### Stored data entries
○ ○ ○ ○ ○
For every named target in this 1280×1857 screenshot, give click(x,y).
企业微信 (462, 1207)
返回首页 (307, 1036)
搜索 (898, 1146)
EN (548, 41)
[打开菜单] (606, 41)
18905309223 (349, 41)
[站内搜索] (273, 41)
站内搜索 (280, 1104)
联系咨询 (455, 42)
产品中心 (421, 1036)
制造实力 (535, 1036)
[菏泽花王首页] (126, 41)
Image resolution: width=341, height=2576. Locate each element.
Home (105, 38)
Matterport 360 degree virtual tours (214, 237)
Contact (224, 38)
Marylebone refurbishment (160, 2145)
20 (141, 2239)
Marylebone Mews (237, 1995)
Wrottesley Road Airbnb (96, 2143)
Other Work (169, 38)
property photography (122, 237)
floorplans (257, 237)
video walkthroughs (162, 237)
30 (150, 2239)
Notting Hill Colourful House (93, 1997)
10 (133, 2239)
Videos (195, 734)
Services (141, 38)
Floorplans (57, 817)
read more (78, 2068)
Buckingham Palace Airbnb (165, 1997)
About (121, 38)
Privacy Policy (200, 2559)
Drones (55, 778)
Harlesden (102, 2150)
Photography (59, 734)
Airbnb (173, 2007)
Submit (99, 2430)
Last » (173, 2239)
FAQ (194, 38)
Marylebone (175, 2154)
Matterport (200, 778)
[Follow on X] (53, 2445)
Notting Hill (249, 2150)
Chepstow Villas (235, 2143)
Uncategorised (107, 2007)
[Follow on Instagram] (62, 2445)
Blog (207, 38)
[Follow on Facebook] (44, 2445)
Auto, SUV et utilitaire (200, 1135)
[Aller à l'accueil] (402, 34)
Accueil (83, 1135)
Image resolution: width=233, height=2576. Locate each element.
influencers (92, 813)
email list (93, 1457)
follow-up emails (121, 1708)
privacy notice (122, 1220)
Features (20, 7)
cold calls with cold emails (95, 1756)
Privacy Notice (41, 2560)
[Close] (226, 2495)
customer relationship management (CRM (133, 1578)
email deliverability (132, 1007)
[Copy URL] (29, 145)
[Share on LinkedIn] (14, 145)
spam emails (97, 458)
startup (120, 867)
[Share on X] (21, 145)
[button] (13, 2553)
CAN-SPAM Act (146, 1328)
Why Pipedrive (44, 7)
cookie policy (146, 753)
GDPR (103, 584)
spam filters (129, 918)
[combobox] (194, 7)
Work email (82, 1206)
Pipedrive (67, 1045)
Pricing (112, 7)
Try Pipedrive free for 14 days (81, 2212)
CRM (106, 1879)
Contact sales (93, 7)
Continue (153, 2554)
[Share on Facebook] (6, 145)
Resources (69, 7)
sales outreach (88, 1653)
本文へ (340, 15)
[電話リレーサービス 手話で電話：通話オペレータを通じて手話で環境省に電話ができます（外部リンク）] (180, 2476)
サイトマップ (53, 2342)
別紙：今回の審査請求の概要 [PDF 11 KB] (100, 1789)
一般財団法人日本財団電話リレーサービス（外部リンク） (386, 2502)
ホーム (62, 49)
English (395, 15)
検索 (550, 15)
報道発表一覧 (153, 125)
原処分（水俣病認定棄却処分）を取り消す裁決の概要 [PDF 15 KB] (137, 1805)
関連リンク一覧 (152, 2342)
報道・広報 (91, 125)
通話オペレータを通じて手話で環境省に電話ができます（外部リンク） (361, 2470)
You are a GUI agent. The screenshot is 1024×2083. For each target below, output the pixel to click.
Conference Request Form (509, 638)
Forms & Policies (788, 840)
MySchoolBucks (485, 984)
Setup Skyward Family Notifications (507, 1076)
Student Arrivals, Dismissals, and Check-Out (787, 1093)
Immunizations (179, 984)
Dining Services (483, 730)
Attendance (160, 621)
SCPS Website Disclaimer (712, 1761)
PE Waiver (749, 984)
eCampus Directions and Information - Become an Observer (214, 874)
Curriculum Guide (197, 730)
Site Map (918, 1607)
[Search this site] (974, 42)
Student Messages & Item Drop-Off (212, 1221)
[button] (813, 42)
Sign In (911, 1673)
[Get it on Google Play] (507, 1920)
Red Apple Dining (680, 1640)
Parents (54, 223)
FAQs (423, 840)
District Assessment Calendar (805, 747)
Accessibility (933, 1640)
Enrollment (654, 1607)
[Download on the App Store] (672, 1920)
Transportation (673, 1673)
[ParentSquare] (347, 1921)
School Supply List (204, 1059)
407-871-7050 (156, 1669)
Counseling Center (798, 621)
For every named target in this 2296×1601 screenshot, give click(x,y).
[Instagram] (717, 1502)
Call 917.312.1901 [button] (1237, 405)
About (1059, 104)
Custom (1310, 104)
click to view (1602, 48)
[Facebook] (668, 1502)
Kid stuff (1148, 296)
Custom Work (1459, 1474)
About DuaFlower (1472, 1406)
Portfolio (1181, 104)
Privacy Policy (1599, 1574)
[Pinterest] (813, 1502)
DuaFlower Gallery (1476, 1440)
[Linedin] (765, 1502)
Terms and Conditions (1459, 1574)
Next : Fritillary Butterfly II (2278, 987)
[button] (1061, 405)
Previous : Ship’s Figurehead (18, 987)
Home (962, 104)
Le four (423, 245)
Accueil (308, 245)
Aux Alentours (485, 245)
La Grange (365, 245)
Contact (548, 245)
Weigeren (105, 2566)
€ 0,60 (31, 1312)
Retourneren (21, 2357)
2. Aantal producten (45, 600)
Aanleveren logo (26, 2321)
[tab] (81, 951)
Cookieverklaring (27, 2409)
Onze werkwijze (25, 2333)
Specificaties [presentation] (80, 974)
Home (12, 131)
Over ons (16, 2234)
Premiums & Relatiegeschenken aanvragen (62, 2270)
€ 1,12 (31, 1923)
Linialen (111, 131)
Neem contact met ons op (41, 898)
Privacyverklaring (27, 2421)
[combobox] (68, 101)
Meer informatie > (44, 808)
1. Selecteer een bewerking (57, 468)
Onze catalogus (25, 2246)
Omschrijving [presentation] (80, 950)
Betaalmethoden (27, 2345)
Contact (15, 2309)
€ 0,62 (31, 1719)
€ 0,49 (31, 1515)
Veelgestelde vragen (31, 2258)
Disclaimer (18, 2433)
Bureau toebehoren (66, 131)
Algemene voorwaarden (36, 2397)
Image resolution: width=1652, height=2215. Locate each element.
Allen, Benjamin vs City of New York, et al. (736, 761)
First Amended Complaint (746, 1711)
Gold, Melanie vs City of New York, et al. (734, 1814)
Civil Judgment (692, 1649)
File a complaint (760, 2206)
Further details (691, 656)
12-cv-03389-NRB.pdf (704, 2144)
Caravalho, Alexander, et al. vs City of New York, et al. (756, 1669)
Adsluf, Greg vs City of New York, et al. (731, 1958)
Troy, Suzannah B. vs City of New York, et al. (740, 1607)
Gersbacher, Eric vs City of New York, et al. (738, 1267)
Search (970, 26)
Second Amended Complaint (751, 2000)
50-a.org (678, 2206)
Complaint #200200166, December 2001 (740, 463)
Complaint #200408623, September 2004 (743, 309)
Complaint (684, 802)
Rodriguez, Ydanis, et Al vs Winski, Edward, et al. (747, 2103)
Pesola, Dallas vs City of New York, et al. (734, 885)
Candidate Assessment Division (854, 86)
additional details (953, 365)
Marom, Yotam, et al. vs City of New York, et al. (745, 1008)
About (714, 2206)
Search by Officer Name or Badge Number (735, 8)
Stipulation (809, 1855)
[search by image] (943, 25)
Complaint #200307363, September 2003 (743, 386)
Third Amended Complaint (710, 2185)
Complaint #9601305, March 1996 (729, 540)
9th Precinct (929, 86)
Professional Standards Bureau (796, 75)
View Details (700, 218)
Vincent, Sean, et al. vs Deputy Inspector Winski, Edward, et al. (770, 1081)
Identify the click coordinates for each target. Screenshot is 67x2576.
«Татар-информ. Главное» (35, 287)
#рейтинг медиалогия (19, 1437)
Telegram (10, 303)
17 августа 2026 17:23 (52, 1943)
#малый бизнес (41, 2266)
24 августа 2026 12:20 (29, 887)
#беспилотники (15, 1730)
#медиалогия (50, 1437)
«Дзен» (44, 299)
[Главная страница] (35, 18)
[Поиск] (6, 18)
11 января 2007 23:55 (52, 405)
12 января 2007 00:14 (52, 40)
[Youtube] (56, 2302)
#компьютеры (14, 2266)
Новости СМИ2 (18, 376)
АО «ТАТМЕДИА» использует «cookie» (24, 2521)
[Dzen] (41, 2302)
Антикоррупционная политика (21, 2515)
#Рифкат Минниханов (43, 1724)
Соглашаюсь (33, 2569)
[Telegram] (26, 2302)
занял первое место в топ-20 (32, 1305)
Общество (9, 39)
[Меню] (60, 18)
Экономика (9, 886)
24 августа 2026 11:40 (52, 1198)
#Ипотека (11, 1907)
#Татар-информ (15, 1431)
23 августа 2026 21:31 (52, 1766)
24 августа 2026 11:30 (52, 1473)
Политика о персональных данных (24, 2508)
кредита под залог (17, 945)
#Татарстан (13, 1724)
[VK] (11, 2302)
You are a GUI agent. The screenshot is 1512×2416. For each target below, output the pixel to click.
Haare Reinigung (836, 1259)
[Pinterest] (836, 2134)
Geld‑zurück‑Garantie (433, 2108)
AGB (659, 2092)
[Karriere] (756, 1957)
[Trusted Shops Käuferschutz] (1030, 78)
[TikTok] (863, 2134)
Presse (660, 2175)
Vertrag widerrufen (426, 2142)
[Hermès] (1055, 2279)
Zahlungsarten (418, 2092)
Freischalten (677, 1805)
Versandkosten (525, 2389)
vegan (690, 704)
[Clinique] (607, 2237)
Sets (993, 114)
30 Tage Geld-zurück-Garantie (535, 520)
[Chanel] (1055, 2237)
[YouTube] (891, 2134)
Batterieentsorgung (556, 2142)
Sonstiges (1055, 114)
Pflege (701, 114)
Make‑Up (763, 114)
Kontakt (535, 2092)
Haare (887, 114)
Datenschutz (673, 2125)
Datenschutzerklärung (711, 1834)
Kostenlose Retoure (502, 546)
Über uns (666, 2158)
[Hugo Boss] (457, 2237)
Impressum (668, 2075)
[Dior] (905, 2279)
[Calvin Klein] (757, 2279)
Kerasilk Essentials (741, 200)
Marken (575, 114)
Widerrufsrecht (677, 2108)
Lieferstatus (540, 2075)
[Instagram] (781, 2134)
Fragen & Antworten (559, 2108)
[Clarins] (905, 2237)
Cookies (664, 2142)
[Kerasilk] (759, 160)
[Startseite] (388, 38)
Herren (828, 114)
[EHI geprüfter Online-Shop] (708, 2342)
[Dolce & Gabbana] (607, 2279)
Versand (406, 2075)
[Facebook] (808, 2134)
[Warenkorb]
○ ○ ○ ○ ○
### How to complete this task
The required answer is the exact run of lines above starting at the line with "本文へ (340, 15)" and ending at the line with "You are a GUI agent. The screenshot is 1024×2083.", with both ends present.

### Answer for the task
本文へ (340, 15)
[電話リレーサービス 手話で電話：通話オペレータを通じて手話で環境省に電話ができます（外部リンク）] (180, 2476)
サイトマップ (53, 2342)
別紙：今回の審査請求の概要 [PDF 11 KB] (100, 1789)
一般財団法人日本財団電話リレーサービス（外部リンク） (386, 2502)
ホーム (62, 49)
English (395, 15)
検索 (550, 15)
報道発表一覧 (153, 125)
原処分（水俣病認定棄却処分）を取り消す裁決の概要 [PDF 15 KB] (137, 1805)
関連リンク一覧 (152, 2342)
報道・広報 (91, 125)
通話オペレータを通じて手話で環境省に電話ができます（外部リンク） (361, 2470)
You are a GUI agent. The screenshot is 1024×2083. For each target below, output the pixel to click.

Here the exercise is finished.